Production image: two models at a fashion shoot.

People who love shopping are more likely to like this show than those who don’t.
ABC

In the first episode, Angela (Azizi Donnelly) understands this as she delightedly touches the stock and thrilled, swings herself in a 360-degree circle on her first day on the “ladies’ cocktail” counter – clearly in heaven!

It is a big cast for a six-part series. This would imply the producers have more scenarios and are hoping it does well with viewers so they can make another.

The experience of the women is at the centre and female characters, whether friends or foes, get a lot of screen time and steal the show. The male characters are awful. They are inept, constantly let their wives, girlfriends and daughters down, and see everything from their own, male point of view.

A musical accompaniment to the future

The music is dominant throughout and working hard for the story. When Angela is getting ready for work in the second episode, the lyrics aren’t in English underpinning that she is a Lebanese girl from Redfern.

Production image: a woman on the beach.

Angela is a Lebanese girl from Redfern.
ABC

Music connects well to the humour.

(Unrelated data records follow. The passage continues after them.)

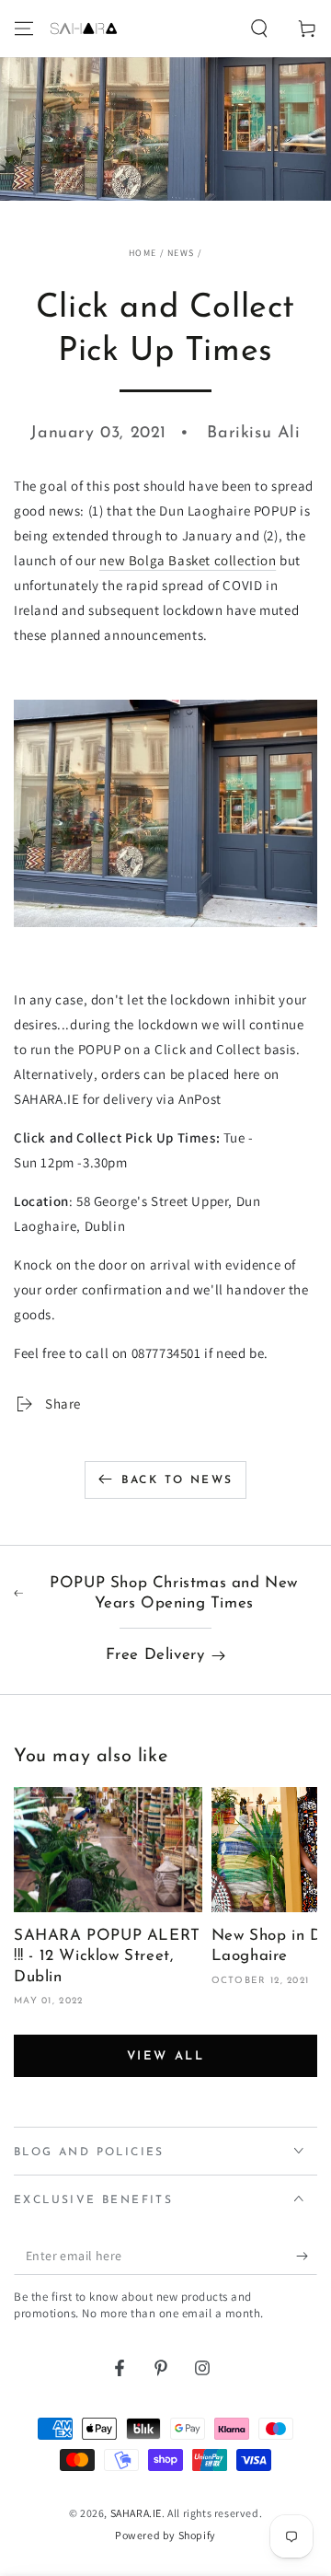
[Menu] (24, 28)
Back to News (177, 1480)
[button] (259, 28)
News (180, 253)
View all (166, 2056)
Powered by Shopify (165, 2535)
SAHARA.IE (136, 2513)
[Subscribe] (306, 2256)
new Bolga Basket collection (187, 560)
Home (142, 253)
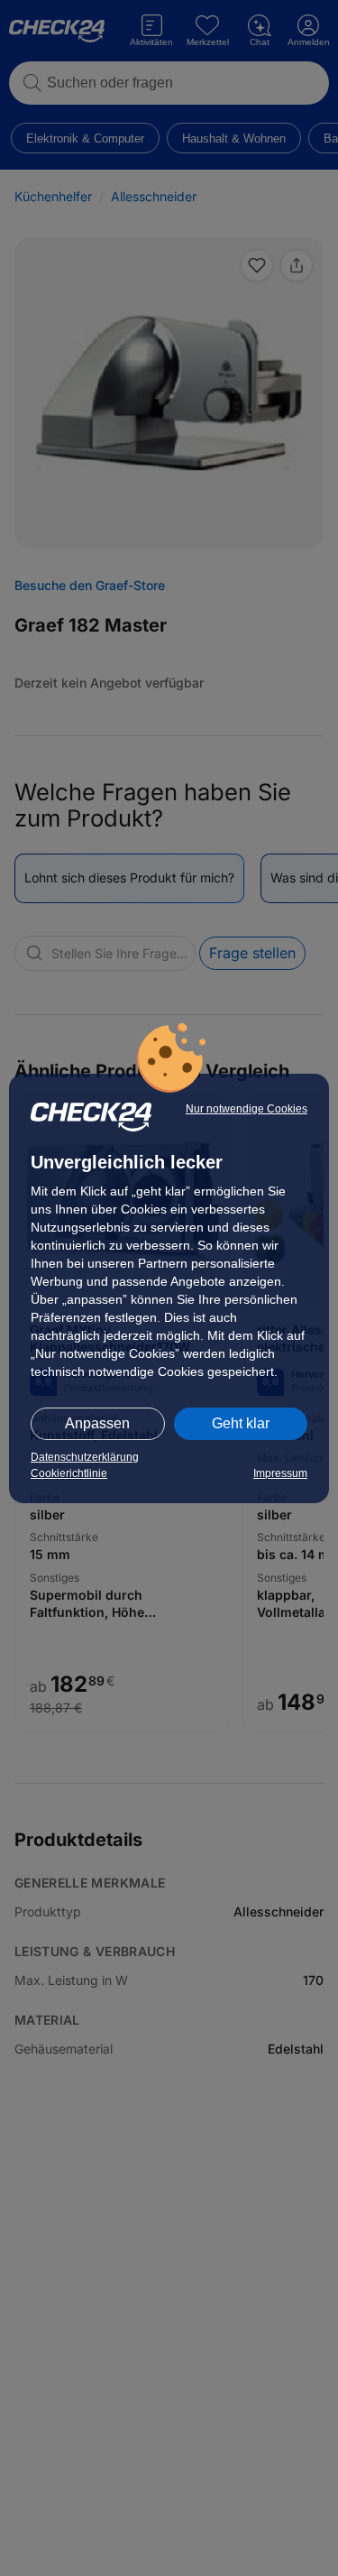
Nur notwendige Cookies (246, 1109)
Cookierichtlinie (69, 1473)
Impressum (280, 1473)
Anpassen (97, 1423)
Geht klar (240, 1423)
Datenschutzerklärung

Riffs of As Time Goes By (Dooley Wilson’s tune from Casablanca) provide musical link to lines such as Angela saying: “Of all the department stores in all the world, he had to walk into mine”. These references link characters and prepare the audience for trouble.

Whether you like Ladies in Black or not will depend on if you like shopping, fashion, stories with female leads about female friendship, clever music, and 60s costumes. If there is another series made, there are plenty of places for this story to go.

Ladies in Black is now screening on ABC TV and streaming on iView.